Anyone who has consumed any of the recalled milk and developed symptoms of E. coli infection should immediately seek medical attention and tell their doctors about the possible exposure. Specific tests are required to diagnose E. coli infections. No illnesses had been reported as of yesterday, according to the WSDA.

However, it can take up to 10 days for symptoms of E. coli infection to develop. Consequently, anyone who has consumed the recalled raw milk or served it to their children or others should watch for symptoms in the coming days.

Symptoms often begin slowly with mild belly pain or non-bloody diarrhea that worsens over several days, according to the Centers for Disease Control and Prevention. Other symptoms can include severe stomach cramps, bloody diarrhea, and vomiting. If there is fever, it usually is not very high, less than 101 degrees F.

A life-threatening complication — hemolytic uremic syndrome (HUS) — impacting the kidneys can occur, especially in children. It develops an average of seven days after the first symptoms appear, often when the diarrhea is improving.

State law requires unpasteurized, raw milk and raw dairy products to carry warning labels. State health officials caution that it carries significant risks, especially for young children, the elderly, pregnant and nursing women and anyone with a suppressed immune system, such as cancer patients.

“The potential health risks are serious,” according to state officials. “Consumers should read the warning label on the retail raw milk container carefully and ask their retailer to verify the milk was produced and processed by a WSDA-licensed operation.”

On the Dungeness Valley Creamery website, the dairy is described as 38 acres of pasture with 60 Jersey cows. It gained state certification as a raw milk dairy in 2006. In their mission statement, the dairy owners cite the motivation behind their business:

“The Dungeness Valley Creamery, a family owned and operated business, exists to honor God through preserving good stewardship of land and cattle. We strive to offer wholesome raw dairy products and a nostalgic ambiance to enhance our communities health, well-being, and life.”

Federal law prohibits the transportation or sale of unpasteurized, raw milk across state lines. Public health officials from the local level up to the U.S. Food and Drug Administration and the Centers for Disease Control and Prevention have long warned about the risks of contracting infections, viruses, and parasites from unpasteurized dairy products.

It is illegal in many states to distribute or sell unpasteurized, raw dairy products. Some states allow raw dairy sales under certain restrictions, such as cow-share programs that require consumers to “buy” a share of an animal or herd. The participants pay up front to cover their portion of the dairy’s expenses, which entitles them to receive their share of the milk.

Some states, including Washington and California, allow unpasteurized dairy products to be sold by retailers. In such states, there are usually inspection and testing requirements. Washington has such precautions in place. The state also requires warning labels on unpasteurized dairy products.

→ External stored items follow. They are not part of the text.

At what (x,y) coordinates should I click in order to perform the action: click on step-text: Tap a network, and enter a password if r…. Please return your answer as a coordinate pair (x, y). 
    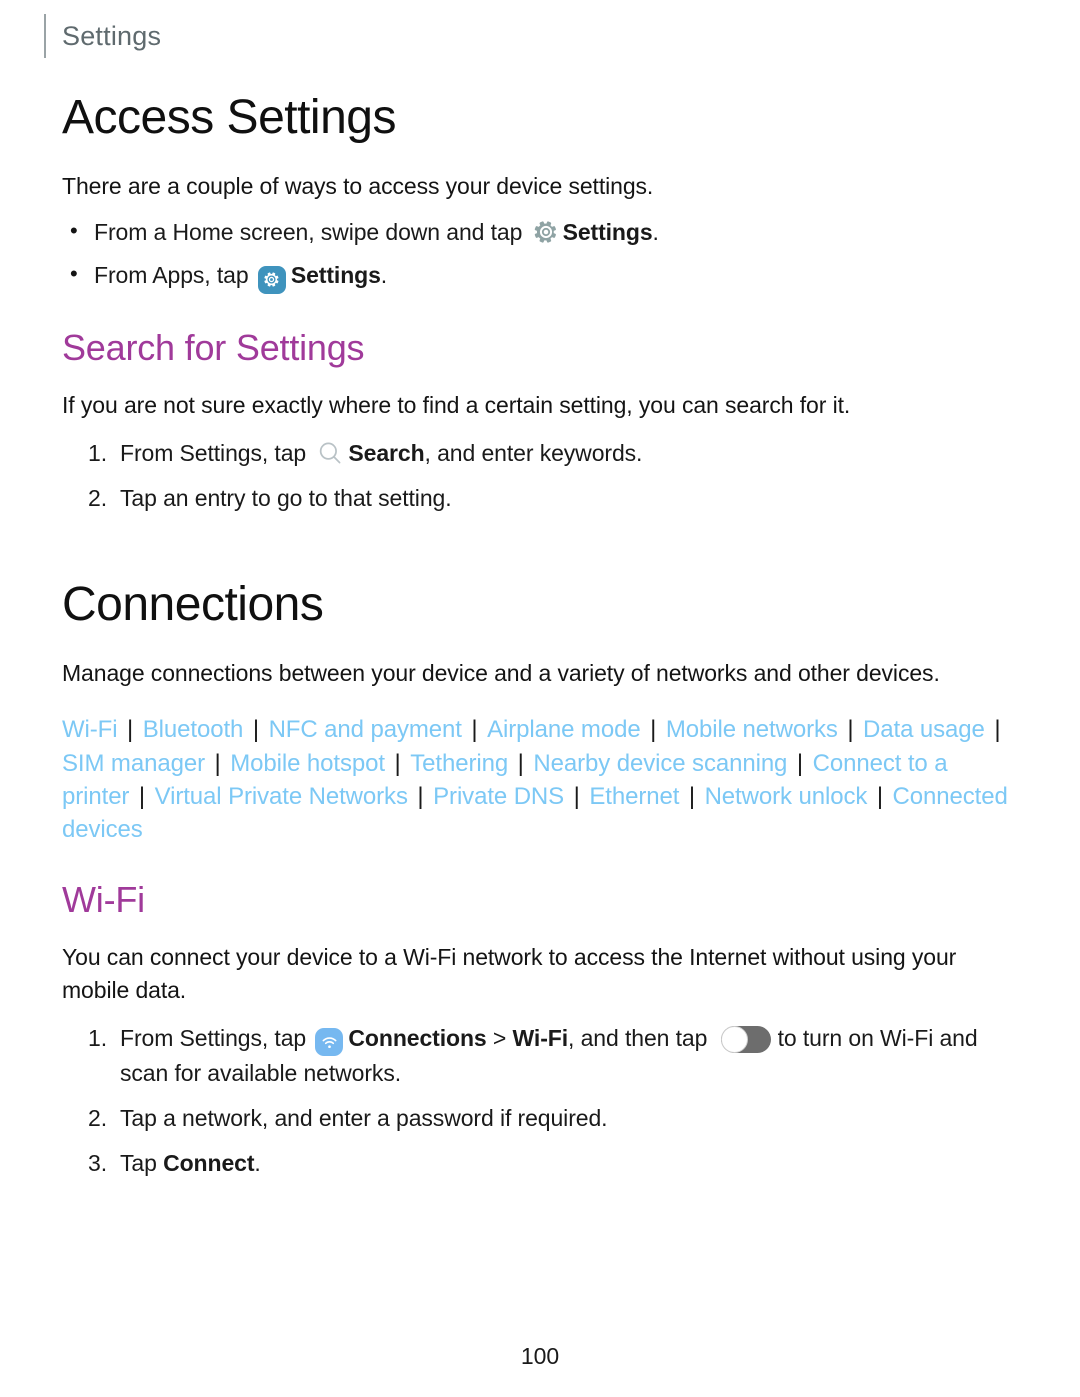
    Looking at the image, I should click on (364, 1118).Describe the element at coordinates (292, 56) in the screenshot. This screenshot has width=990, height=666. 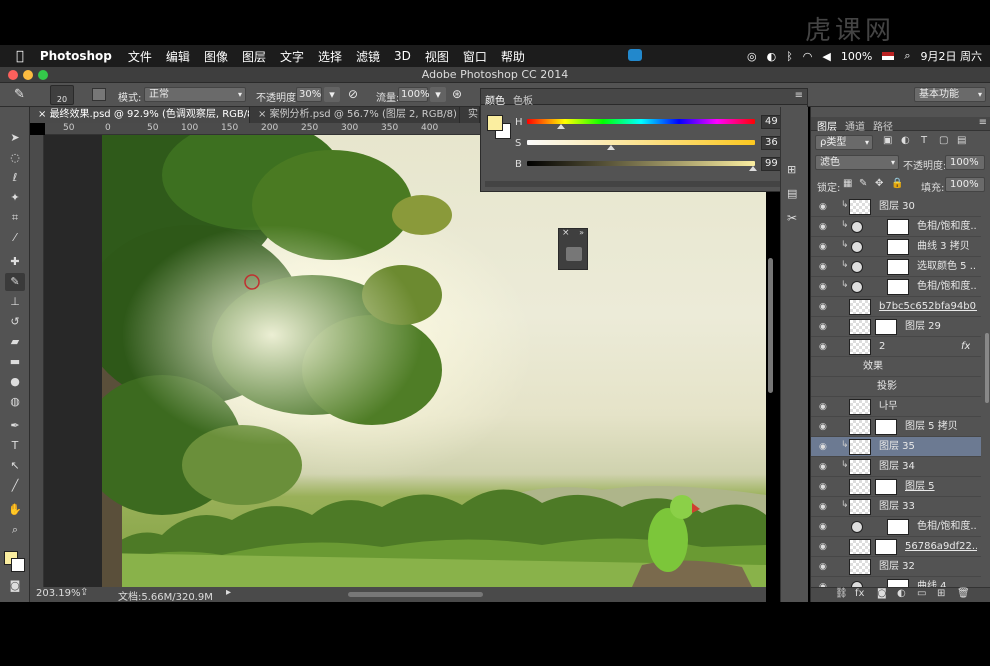
I see `menu-type: 文字` at that location. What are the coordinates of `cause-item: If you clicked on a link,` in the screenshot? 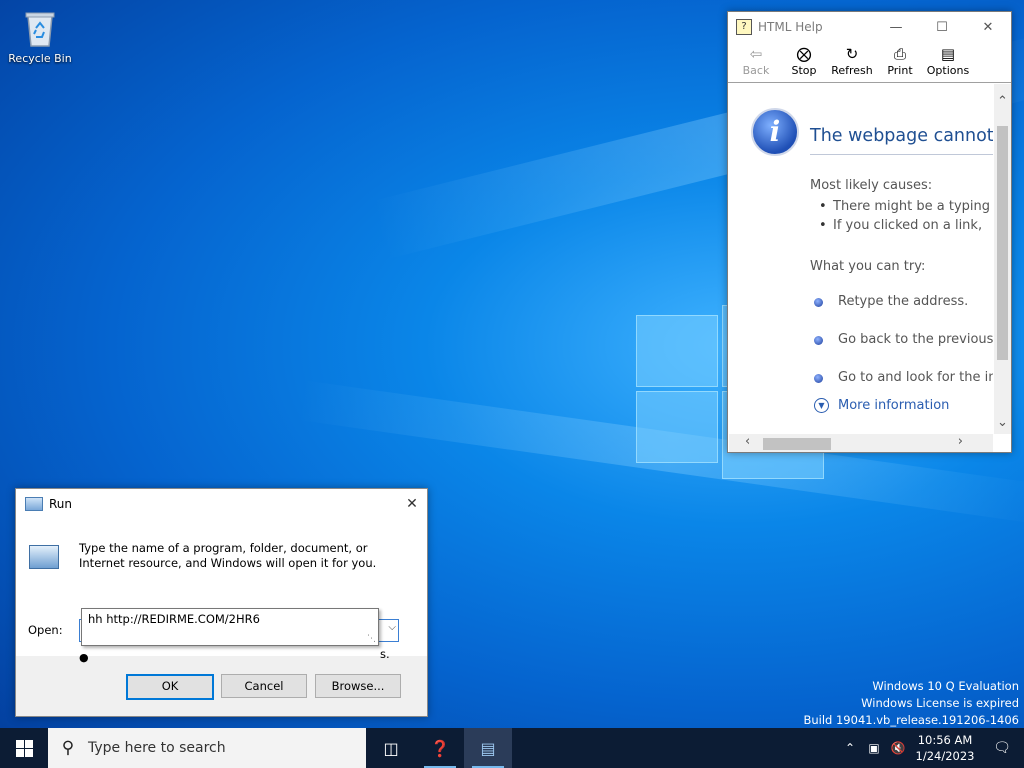 It's located at (900, 226).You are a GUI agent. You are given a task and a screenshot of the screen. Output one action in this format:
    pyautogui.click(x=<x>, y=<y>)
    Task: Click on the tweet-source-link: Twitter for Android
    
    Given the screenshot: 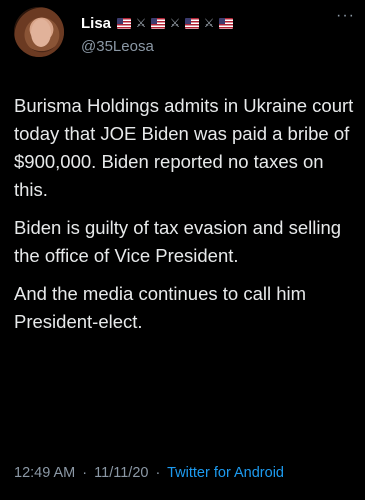 What is the action you would take?
    pyautogui.click(x=226, y=473)
    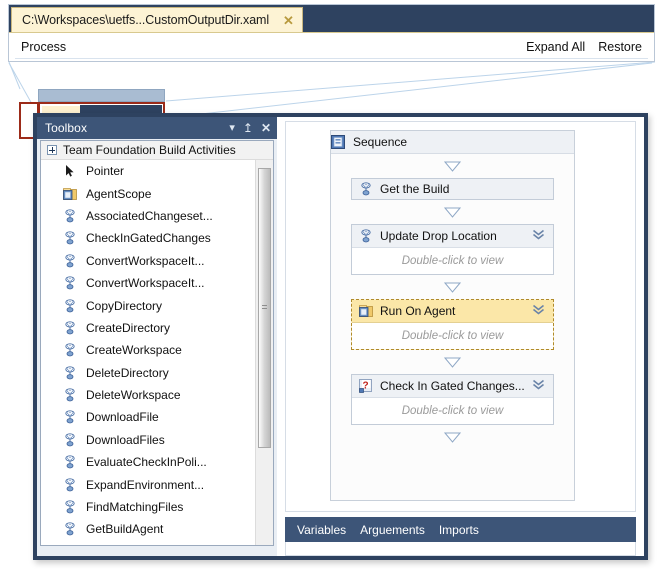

Over the years, outbreak investigations of illnesses caused by various bacteria and other foodborne pathogens have been traced to unpasteurized, raw milk and other dairy products — such as cheese — that are made with it.

Public health officers, medical organizations, children’s advocacy groups, and numerous scientific, peer-reviewed research projects report no documented health benefits related to unpasteurized milk.

However, raw milk advocates, including the owners of Dungeness Valley Creamery, say raw milk can reduce or eliminate a wide variety of health problems ranging from high blood pressure to diabetes.